Défense européenne : une « guerre de territoire » à Bruxelles
Si l’idée ne date pas d’hier, dans une Europe scindée entre partisans de davantage de souveraineté en matière de sécurité et ceux qui ne jurent que par le bloc piloté par Washington, cette proposition « suscite déjà des inquiétudes au sein de l’Alliance », rapporte le jour même le site européen de Politico, titrant sur cette « guerre de territoire » qui se profile entre l'UE et l'OTAN.

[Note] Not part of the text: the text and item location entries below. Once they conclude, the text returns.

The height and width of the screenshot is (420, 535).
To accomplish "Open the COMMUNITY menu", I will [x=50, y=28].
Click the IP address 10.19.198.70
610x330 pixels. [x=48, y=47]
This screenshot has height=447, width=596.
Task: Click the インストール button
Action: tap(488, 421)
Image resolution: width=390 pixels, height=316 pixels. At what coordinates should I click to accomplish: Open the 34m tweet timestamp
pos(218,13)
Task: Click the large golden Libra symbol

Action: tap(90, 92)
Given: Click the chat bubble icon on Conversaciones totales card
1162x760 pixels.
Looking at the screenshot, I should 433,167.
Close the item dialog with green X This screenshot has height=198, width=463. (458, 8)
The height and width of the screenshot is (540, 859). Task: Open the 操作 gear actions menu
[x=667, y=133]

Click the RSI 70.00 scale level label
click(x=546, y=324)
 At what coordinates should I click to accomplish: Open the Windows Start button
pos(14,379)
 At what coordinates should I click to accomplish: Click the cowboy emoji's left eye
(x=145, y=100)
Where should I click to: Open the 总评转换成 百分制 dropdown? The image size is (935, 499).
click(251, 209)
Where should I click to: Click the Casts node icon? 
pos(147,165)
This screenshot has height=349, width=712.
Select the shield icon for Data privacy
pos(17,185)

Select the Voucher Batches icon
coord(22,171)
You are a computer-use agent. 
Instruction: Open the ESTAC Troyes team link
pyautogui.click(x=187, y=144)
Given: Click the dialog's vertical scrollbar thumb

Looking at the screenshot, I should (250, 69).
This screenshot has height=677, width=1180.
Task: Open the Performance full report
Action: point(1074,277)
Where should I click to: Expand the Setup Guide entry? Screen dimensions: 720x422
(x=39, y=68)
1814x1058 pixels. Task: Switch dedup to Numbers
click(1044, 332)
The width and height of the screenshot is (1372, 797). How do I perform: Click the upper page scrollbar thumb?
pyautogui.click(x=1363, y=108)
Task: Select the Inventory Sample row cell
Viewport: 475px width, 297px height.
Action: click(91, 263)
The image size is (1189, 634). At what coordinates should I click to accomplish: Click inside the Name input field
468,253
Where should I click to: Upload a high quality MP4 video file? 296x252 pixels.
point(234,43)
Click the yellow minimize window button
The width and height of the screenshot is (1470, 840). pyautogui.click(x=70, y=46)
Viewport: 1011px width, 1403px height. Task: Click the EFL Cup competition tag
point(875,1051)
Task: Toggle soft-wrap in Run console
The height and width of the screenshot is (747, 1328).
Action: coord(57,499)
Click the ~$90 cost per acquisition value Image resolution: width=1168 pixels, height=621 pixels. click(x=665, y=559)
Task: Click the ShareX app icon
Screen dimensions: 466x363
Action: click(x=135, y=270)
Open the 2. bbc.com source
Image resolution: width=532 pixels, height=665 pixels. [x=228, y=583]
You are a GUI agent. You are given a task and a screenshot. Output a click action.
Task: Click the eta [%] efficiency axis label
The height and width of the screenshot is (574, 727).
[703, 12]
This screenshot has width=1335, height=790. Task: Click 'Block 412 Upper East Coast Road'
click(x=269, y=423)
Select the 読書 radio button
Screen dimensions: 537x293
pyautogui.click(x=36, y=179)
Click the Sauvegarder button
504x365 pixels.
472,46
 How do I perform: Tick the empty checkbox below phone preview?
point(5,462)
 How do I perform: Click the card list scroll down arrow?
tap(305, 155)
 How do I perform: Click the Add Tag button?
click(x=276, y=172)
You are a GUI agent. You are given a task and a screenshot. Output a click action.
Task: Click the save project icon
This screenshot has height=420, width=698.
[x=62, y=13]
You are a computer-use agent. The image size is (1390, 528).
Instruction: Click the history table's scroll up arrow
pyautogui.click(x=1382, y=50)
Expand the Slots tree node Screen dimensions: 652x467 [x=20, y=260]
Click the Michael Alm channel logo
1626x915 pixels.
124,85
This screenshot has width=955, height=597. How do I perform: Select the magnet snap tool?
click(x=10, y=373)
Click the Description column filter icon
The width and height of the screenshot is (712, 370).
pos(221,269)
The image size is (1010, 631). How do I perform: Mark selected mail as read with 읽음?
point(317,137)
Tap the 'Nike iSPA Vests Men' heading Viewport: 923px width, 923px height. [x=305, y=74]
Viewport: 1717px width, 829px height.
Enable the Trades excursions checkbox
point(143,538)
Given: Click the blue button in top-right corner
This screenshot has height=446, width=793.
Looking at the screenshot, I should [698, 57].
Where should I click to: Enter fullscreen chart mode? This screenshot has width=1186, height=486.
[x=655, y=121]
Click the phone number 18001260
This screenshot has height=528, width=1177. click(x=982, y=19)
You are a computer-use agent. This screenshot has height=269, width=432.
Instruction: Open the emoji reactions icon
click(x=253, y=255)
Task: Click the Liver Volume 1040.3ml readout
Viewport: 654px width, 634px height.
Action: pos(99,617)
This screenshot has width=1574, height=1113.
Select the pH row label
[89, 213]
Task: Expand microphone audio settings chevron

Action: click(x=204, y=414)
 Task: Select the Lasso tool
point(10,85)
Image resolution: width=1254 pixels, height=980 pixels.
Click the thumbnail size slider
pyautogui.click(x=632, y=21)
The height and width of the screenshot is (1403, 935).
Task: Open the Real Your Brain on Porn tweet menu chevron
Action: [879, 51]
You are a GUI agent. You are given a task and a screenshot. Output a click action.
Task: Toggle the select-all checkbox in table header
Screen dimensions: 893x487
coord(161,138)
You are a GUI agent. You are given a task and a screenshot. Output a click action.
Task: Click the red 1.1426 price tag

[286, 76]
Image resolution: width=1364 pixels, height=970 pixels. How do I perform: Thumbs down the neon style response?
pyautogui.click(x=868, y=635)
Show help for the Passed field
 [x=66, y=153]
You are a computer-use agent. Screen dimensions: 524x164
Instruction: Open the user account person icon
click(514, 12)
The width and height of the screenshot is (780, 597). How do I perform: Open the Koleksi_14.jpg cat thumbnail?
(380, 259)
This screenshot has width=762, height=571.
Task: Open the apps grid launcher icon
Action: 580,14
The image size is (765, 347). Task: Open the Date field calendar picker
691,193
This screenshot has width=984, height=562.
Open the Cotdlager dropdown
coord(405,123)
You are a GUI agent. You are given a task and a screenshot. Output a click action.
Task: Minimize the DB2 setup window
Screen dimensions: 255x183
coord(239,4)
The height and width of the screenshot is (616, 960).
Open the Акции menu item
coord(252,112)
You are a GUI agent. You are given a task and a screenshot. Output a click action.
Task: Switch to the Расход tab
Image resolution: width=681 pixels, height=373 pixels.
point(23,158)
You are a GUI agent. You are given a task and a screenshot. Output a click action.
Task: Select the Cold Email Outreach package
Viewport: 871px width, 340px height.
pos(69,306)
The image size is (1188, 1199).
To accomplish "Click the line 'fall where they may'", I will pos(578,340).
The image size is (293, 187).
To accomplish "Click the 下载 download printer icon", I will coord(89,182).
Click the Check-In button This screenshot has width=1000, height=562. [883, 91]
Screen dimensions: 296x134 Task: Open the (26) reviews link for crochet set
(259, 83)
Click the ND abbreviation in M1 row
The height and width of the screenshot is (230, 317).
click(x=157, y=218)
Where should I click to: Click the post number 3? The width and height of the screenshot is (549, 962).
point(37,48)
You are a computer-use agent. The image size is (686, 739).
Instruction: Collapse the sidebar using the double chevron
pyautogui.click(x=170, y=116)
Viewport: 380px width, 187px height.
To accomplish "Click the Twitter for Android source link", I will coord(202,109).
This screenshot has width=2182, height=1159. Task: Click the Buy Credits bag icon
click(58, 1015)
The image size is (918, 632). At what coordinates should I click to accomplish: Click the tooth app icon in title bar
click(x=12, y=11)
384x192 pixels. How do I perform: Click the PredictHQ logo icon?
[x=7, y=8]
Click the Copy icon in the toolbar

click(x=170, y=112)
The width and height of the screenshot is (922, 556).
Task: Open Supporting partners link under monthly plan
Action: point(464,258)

« J’ai constaté de nombreuses initiatives au niveau de l’UE ces dernières années, mais aucune ne protège réellement les États membres », a déclaré au média un haut diplomate de l’OTAN. « Bien sûr, toute initiative doit être évaluée sur ses mérites, mais j’ai le sentiment que l’OTAN a apporté beaucoup plus concrètement à la sécurité collective », a ajouté cette source sous couvert d’anonymat.
La dernière fois que l'article 4 du traité de l’OTAN a été invoqué, ce fut lorsqu’en septembre 2025 Tallin avait accusé la Russie d’avoir violé son espace aérien avec trois intercepteurs MiG-31. Des accusations « irresponsables », rejetées par Moscou.